Da Santa Teresa di Riva a Giarre, tremila studenti di tutta la riviera jonica collaboreranno ad una rivendicazione etica di civiltà e progresso: la Cura dell’Arte per chi soffre. La disumanizzazione tecnologica ha reso molte persone insensibili al dolore, e forse al concetto stesso di mortalità. Una società fortemente individualista difficilmente prova a fare i conti con la caducità della vita: eppure essa impregna in ogni frangente l’esistenza umana. Ho lanciato come tema il Valore dell’Essere per esaltare il rapporto tra anima e corpo nella ciclicità delle età e delle esperienze. Più semplicemente, voglio lasciare un pensiero di gioia in un luogo freddo, intriso di paure e timori. L’Arte, dunque, dovrà offrire un sollievo al personale, ai volontari, ai visitatori e a tutti i pazienti. Una cura spirituale, prima che fisica. Cosa lascerà questa esperienza agli studenti coinvolti nel progetto? A distanza di anni potranno rispecchiarsi nella Bellezza della loro gioventù, in quell’impronta lasciata con gioia in un’epoca felice e spensierata.

Tutto il suo lavoro è rivolto alle nuove generazioni per la rifondazione di un nuovo umanesimo.

Mi rifaccio spesso alla celebre frase di Gesualdo Bufalino: un esercito di maestri elementari redimerà la Sicilia dai suoi mali atavici. Con il mio lavoro provo a contrastare la dittatura dell’apparire in un’epoca vessata da una tecnologia opprimente e pervasiva. Non sono solo in questo cammino poiché posso contare su centinaia di insegnanti, guerrieri di luce che sposano la via della conoscenza in luogo della sterile burocrazia. Mi feriscono personalmente certi episodi di cronaca che vedono i docenti come vittime della prepotenza di alcuni genitori: stiamo perdendo le basi dell’educazione, e dunque della convivenza sociale. Condivido la tesi del “no” educativo e salvifico in un’epoca che sta smarrendo i suoi valori fondamentali.
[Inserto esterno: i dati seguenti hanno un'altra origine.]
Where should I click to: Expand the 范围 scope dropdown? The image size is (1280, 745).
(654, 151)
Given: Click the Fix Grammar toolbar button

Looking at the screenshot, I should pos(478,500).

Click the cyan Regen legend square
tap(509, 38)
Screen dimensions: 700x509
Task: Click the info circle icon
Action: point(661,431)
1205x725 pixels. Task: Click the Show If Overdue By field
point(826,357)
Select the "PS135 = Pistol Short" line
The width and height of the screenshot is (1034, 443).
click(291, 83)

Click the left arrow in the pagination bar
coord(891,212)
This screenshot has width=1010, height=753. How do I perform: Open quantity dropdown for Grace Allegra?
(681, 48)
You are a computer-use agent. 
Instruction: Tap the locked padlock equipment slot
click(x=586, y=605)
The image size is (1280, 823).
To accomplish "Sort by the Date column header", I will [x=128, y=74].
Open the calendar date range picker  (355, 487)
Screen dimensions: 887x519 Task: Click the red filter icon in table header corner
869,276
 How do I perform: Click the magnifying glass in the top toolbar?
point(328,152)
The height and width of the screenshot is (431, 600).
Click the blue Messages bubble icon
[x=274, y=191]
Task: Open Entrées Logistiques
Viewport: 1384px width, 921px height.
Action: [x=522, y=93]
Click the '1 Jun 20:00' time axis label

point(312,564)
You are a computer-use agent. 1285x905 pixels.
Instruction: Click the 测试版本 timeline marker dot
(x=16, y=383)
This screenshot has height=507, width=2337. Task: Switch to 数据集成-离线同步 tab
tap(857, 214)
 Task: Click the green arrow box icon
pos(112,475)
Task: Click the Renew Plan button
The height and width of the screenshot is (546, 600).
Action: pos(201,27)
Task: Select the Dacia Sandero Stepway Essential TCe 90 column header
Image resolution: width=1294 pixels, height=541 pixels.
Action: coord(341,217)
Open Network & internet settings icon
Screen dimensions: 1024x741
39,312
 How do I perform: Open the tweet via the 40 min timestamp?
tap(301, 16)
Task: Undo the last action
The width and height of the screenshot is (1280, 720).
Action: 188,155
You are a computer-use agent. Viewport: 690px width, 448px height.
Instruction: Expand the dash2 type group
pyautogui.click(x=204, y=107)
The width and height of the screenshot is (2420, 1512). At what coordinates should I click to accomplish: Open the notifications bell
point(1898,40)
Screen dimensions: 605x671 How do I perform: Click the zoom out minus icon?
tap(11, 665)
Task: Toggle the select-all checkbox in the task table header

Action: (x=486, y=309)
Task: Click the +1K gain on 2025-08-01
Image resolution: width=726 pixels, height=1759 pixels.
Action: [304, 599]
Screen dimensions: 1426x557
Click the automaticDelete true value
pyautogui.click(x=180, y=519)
Appoggerò sempre e incondizionatamente i docenti che invitano alla riflessione, al progresso etico prima del semplice e standardizzato cumulo di inutili nozioni. Dovrebbe farlo anche lo Stato, retribuendo in modo eccellentechi lotta in prima linea contro l’imbarbarimento provocato dalle mille tentazioni dell’apparenza e del possesso.

Chi desidera ringraziare per questo nuovo progetto delle Bandiere di Vita?

Il mio plauso va a tutti i dirigenti scolastici coinvolti, alla governance dell’Ospedale San Vincenzo – e dunque il dott. Sirna e il dott. Cunsolo - e alle sue maestranze, generosa parte attiva nel reperimento dei materiali da destinare agli studenti e nella logistica necessaria alla realizzazione del progetto.